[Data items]

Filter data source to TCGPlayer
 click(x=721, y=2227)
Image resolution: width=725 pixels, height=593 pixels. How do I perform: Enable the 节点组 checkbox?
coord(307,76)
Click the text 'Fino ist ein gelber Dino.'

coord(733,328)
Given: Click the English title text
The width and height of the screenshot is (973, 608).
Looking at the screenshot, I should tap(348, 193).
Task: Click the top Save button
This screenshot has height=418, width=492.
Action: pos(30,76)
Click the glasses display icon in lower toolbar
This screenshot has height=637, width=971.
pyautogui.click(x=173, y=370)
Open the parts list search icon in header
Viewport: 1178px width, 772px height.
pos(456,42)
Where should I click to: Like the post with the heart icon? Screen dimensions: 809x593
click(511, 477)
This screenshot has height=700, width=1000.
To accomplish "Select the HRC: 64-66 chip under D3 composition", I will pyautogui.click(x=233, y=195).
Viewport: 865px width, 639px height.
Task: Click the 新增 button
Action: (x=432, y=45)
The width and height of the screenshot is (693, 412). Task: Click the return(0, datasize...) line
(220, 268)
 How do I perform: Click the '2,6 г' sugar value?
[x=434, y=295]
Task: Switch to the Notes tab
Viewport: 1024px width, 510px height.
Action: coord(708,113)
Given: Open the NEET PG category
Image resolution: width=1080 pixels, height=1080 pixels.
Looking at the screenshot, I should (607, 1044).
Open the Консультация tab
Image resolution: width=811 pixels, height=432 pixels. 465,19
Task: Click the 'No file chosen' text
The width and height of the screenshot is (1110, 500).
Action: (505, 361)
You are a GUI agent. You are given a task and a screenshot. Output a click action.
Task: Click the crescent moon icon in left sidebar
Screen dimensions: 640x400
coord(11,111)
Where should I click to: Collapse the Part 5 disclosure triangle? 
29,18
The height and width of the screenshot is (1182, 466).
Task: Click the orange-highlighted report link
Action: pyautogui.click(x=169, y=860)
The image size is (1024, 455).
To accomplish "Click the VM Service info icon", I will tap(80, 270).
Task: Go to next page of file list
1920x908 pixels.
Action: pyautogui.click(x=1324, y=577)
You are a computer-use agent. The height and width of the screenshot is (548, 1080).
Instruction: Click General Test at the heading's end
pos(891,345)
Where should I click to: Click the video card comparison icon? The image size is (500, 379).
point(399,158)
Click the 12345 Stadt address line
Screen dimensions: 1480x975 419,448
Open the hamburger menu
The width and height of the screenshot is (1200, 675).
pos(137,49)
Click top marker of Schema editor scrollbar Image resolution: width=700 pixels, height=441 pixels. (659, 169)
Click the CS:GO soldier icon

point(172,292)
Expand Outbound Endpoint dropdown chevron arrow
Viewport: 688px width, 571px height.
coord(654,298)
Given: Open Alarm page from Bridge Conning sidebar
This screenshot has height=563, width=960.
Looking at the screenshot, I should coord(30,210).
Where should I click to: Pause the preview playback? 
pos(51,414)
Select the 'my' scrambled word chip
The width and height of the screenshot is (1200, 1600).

**Required work:** Using the data above, show each line where "file" occurs.

**Response area:**
Task: Click the 'No file chosen' text
Task: Go to next page of file list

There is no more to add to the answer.